-- PROBLEM DETAILS --
Set down, please, exactly the lines below that run from the line with "Incubaweb (26, 2443)" to the line with "Appleismo (25, 2434)", both lines included.

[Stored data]
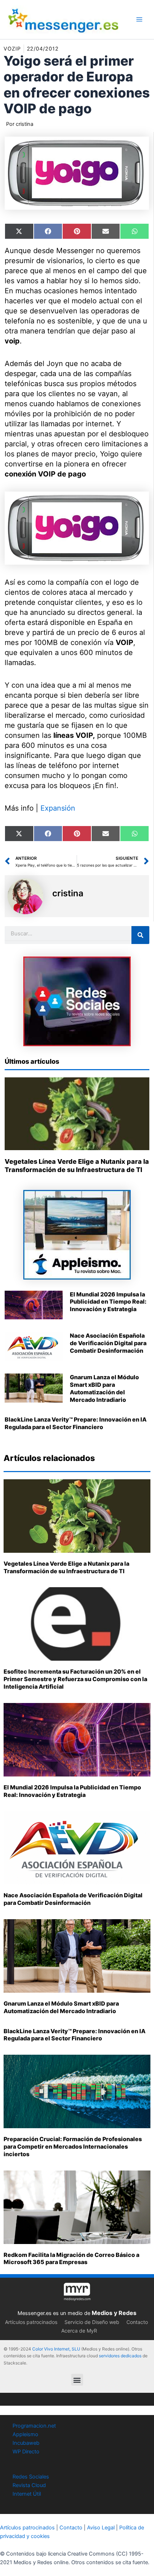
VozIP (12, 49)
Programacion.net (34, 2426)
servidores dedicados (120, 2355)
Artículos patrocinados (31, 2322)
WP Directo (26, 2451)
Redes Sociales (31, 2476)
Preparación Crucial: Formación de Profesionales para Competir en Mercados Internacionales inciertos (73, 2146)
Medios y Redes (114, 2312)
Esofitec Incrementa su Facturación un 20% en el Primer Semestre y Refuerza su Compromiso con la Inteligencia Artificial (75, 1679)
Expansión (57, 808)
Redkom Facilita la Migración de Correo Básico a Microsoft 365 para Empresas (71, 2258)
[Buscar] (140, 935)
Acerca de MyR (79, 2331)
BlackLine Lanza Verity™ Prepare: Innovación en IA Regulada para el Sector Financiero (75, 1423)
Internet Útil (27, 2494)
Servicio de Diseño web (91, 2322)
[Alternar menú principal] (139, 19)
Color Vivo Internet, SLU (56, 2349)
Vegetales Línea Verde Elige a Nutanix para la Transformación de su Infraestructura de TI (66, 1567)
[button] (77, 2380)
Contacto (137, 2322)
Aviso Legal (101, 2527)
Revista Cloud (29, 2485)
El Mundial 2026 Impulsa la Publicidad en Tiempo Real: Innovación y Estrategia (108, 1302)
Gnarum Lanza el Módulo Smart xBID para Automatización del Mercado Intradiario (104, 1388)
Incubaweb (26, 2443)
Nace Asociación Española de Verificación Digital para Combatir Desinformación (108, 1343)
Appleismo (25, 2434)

==

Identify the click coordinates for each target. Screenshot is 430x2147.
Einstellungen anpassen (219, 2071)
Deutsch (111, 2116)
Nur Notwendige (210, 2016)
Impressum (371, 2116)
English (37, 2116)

-- REPLY --
Incubaweb (26, 2443)
Nace Asociación Española de Verificación Digital para Combatir Desinformación (108, 1343)
Appleismo (25, 2434)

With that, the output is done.